*Brief 1*. According to the passage on web archiving, why is blockchain becoming more popular in enterprises?
— Start Document passage —
The purpose of the web archive is to collect web content and preserve it for the long term to deliver valuable data to descendants [1]. Many personal data exist in various digital spaces such as web, email. Moreover, there are multiple types of research regarding collecting this personal digital data [2]. Nowadays, most web contents are dynamic and personalized web content rather than it used to be static web content because the web is the primary channel to deliver personalized information to people. The volume of content from the digital channel, including the web, is getting bigger, and the requirement of standardization for digital resources archiving was needed. Consultative committee for space data systems (CCSDS) has developed a reference model for an open archival information system (OAIS), which is ISO 14,721 for long-term preservation of digital records, and many web archive systems follow the standard [3]. However, the OAIS reference model does not provide an implementation method but prescribes a requirement to ensure OAIS-compliant [4]. There is the weakness of content integrity against unauthorized manner, and there is no mechanism to guarantee content integrity for the long-term, even though the OAIS reference model tells the long-term preservation of digital records. A blockchain is an emerging technology that connects a previous dataset called a block by cryptography key and decentralized system which anyone can share the ledger to review all datasets. A blockchain is getting more popular in an enterprise because it provides an enhanced trusted system with these characteristics [5]. In this paper, we proposed the extended specification of web archive (WARC) to integrate with blockchain technology and designed the enhanced web archiving system based on blockchain technology to provide better web content integrity. Finally, we implemented the proposed enhanced web archiving system and confirmed the enhanced archiving system provides enhanced web content integrity.
— End Document passage —
— Start Record set —
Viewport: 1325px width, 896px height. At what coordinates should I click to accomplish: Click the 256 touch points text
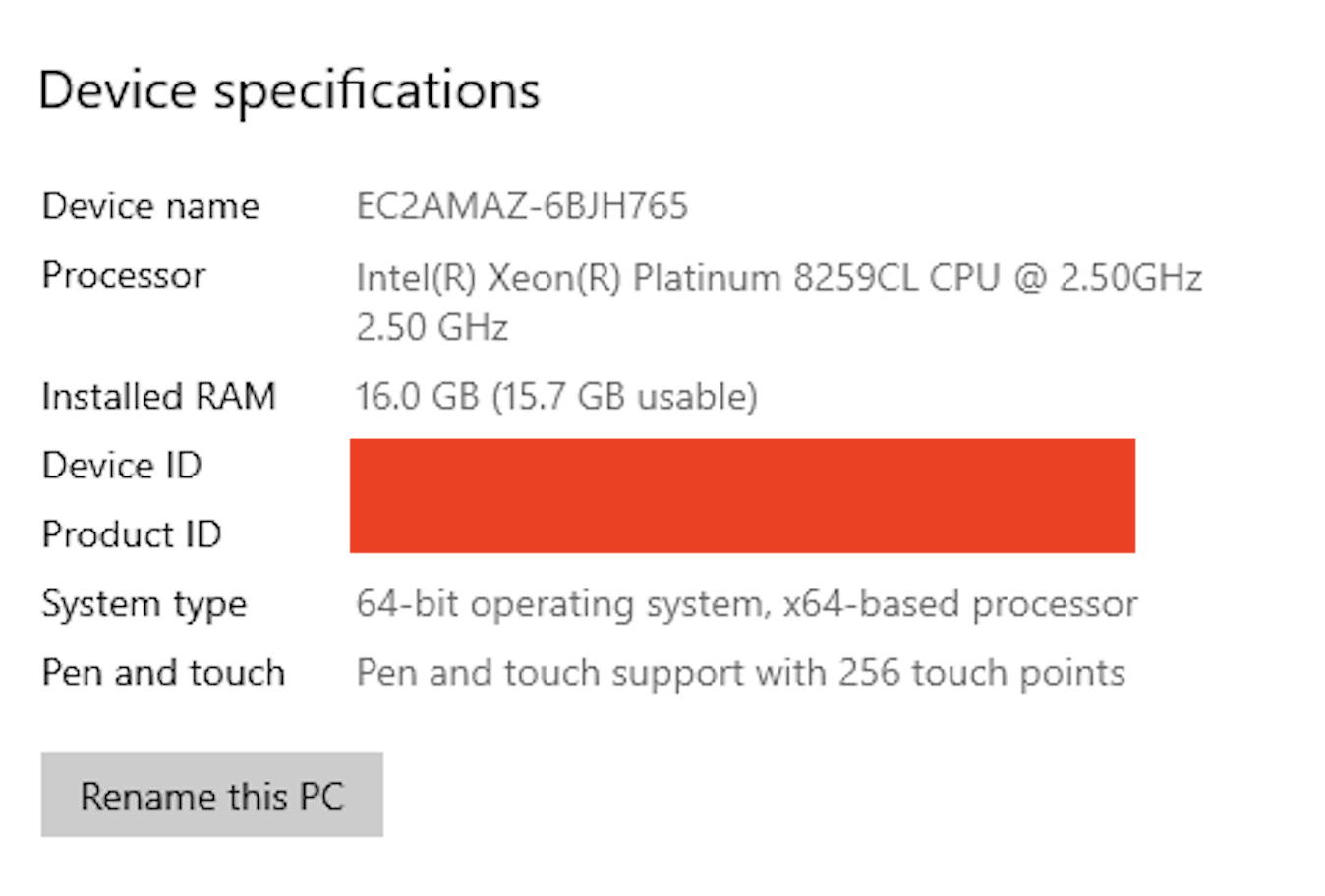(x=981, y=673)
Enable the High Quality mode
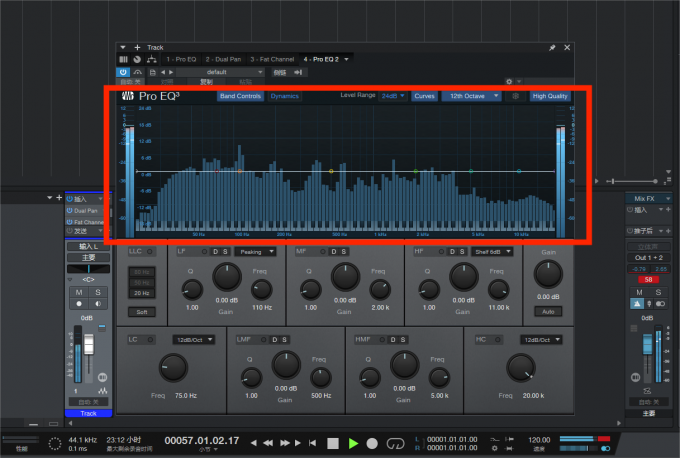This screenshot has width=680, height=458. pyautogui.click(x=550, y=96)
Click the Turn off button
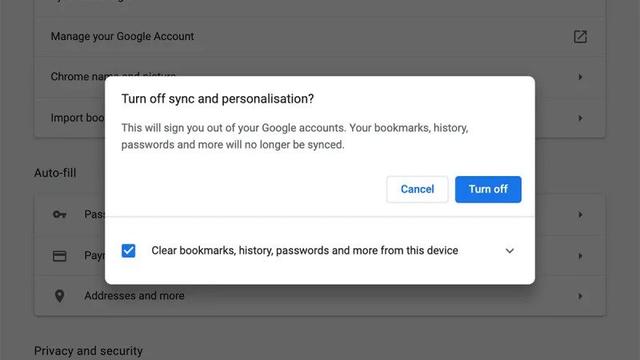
— End Record set —
*Brief 2*. Print the three entries that follow the web archiving passage word for word, and omit the pictures.

*Solution 1*. Blockchain offers an enhanced trusted system. It links each block to the previous one by a cryptographic key, and it is decentralized, so anyone can share the ledger and review all the datasets.

*Solution 2*.
Viewport: 1325px width, 896px height. At what coordinates should I click to accomplish: Click the 256 touch points text
(x=981, y=673)
Enable the High Quality mode
This screenshot has width=680, height=458. pyautogui.click(x=550, y=96)
Click the Turn off button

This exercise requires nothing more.